1.5. Bij de primaire besluiten heeft het bestuur appellanten heringeschaald met toepassing van hoofdstuk 14a RRAZ. Daarbij zijn appellanten allen ingeschaald op het maximum van de voor hen geldende salarisschaal en is aan hen met toepassing van artikel 109.6 RRAZ een ambtelijke toelage toegekend als onder 1.4. bedoeld. Na bezwaar zijn deze besluiten gehandhaafd bij de bestreden besluiten van 9 april 2003.
1.6. De rechtbank heeft de namens appellanten tegen deze besluiten ingestelde beroepen bij de aangevallen uitspraken ongegrond verklaard. Daarbij heeft de rechtbank onder meer overwogen dat de beëindiging van het declaratierecht en de tijdelijke bevriezing van het ambtelijk inkomen voor appellanten ingrijpend is, maar dat er onvoldoende grond is voor het oordeel dat aan de Honoreringsregeling zulke ernstige gebreken kleven dat het bestuur ten aanzien van appellanten die regeling buiten toepassing had moeten laten. Van door appellanten gestelde fiscale en pensioenschade is volgens de rechtbank niet gebleken, nu appellanten hun stelling dienaangaande onvoldoende hebben onderbouwd. Het beroep op het gelijkheidsbeginsel heeft de rechtbank verworpen omdat appellanten onvoldoende hebben onderbouwd dat het bestuur in gelijke gevallen anders heeft beslist.
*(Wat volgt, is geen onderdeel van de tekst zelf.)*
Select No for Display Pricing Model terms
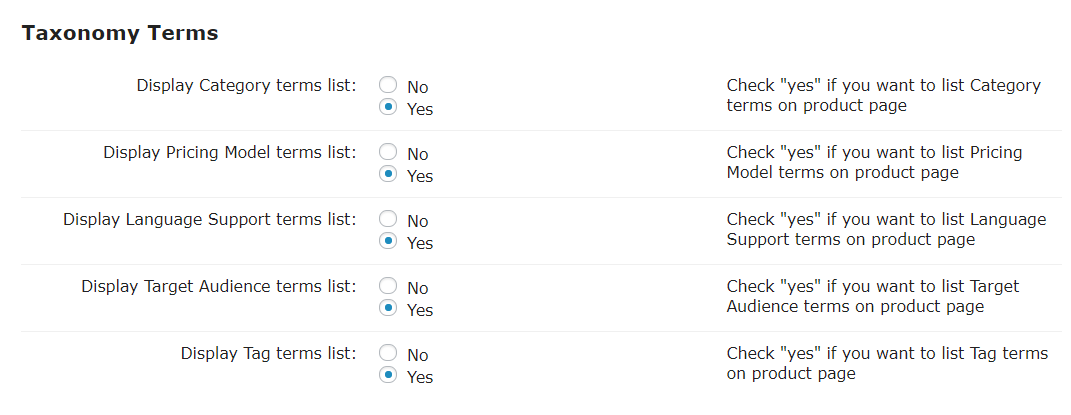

2.1. Onder verwijzing naar hetgeen de Raad heeft overwogen in zijn uitspraak van
24 februari 2005, LJN AS8562 en TAR 2005, 102, hebben appellanten meegedeeld dat hun grieven in hoger beroep zich niet (langer) richten tegen hun, conform de Honoreringsregeling geschiede, inschaling en de berekening van de garantietoelage. Appellanten menen echter dat invoering van de Honoreringsregeling slechts nadelige gevolgen voor hen heeft en wel zodanig, dat het bestuur gehouden is hiervoor compensatie te bieden. Daarbij hebben zij in het bijzonder gewezen op de bevriezing van hun inkomen gedurende 5 jaar, schade op fiscaal gebied en in de pensioensfeer alsmede op uitbreiding van hun arbeidsduur, zonder financiële compensatie. In ieder geval zijn zij van mening dat de combinatie van nadelige factoren voor hen tot onevenredige schade heeft geleid. Ook hebben appellanten er nogmaals op gewezen, dat het bestuur ten aanzien van minstens één collega, prof. S., wel een compensatieregeling heeft getroffen.
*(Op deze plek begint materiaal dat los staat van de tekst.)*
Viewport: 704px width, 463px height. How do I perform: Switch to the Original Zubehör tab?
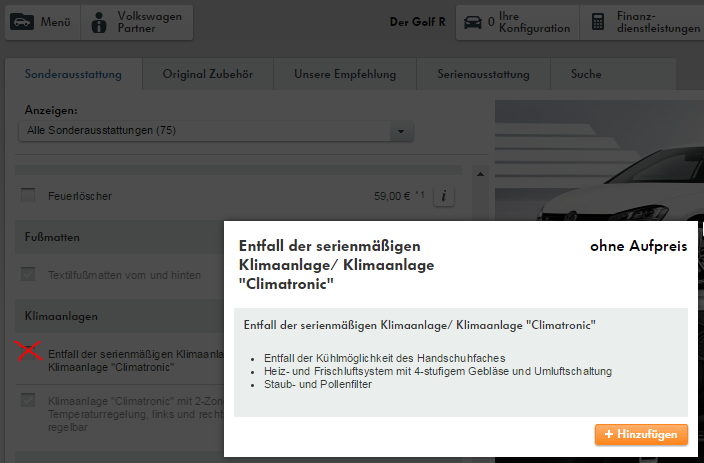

2.2. Het bestuur betwist het laatste en is ook overigens van oordeel dat hij appellanten geen compensatie hoeft te bieden.
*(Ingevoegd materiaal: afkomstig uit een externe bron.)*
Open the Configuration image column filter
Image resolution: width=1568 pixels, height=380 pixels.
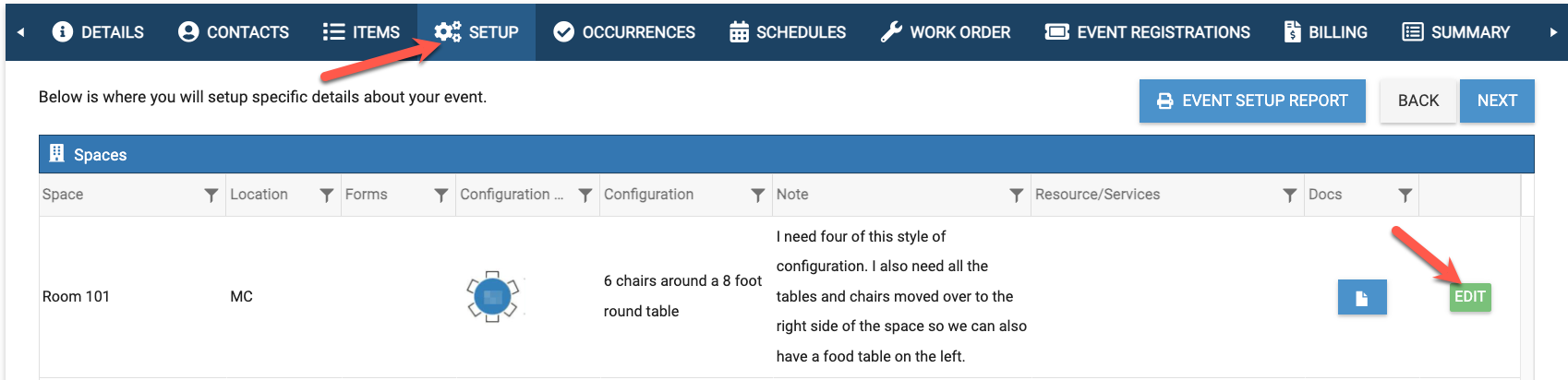(585, 195)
3. De Raad overweegt als volgt.
3.1. Zoals reeds onder 1.2. is uiteengezet, vormt de Honoreringsregeling de neerslag van overleg en onderhandeling tussen vertegenwoordigers van de academische ziekenhuizen en de daaraan verbonden medisch specialisten omtrent de arbeidsvoorwaarden. Naar de Raad heeft overwogen in zijn uitspraak van 24 februari 2005, is daarbij over en weer sprake geweest van geven en nemen. De uitkomst van zo'n onderhandelingsproces kan niet met vrucht worden bestreden door alleen te wijzen op de nadelen voor de eigen rechtspositie en de voordelen buiten beschouwing te laten.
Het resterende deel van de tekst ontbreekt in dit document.